=== Section Start ===

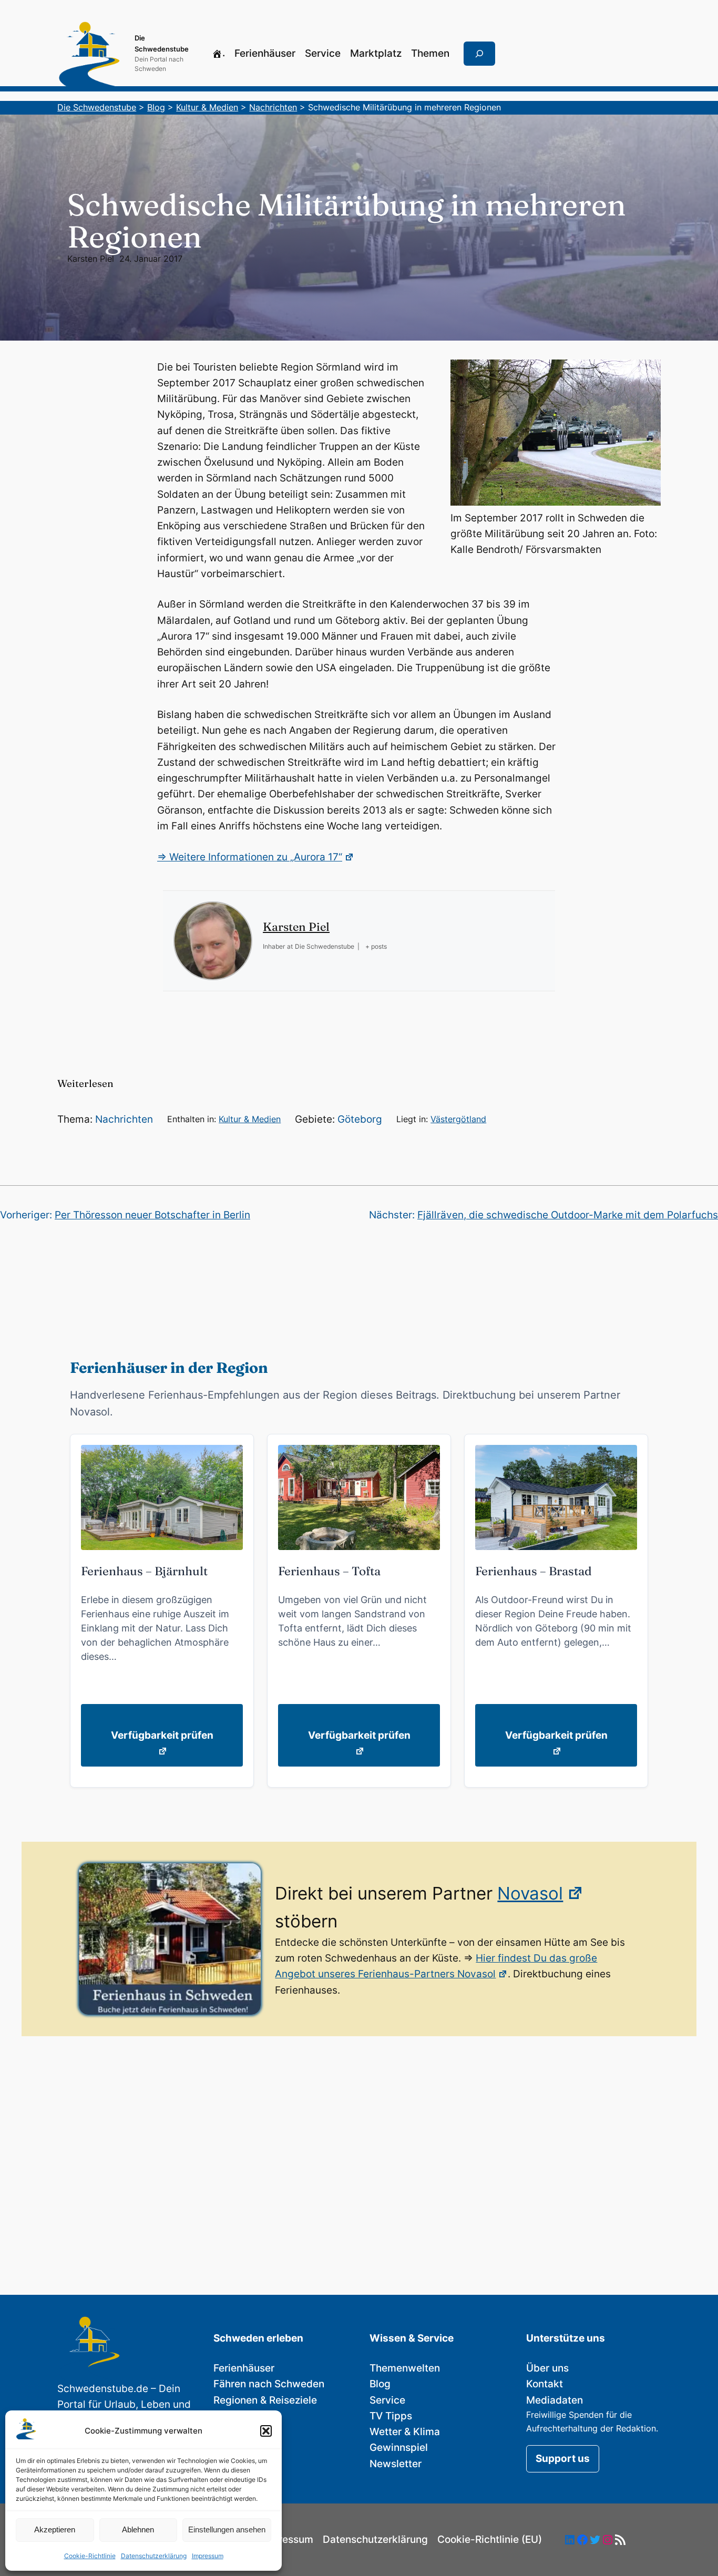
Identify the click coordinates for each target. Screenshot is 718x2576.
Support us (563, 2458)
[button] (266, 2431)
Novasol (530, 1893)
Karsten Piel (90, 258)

=== Section End ===

## [WHAT YOU SHOULD DO]
Reproduce the complete set of records verbatim and omit the pictures.

## [RESULT BELOW]
Identify the click coordinates for each target. Screenshot is 718x2576.
Support us (563, 2458)
[button] (266, 2431)
Novasol (530, 1893)
Karsten Piel (90, 258)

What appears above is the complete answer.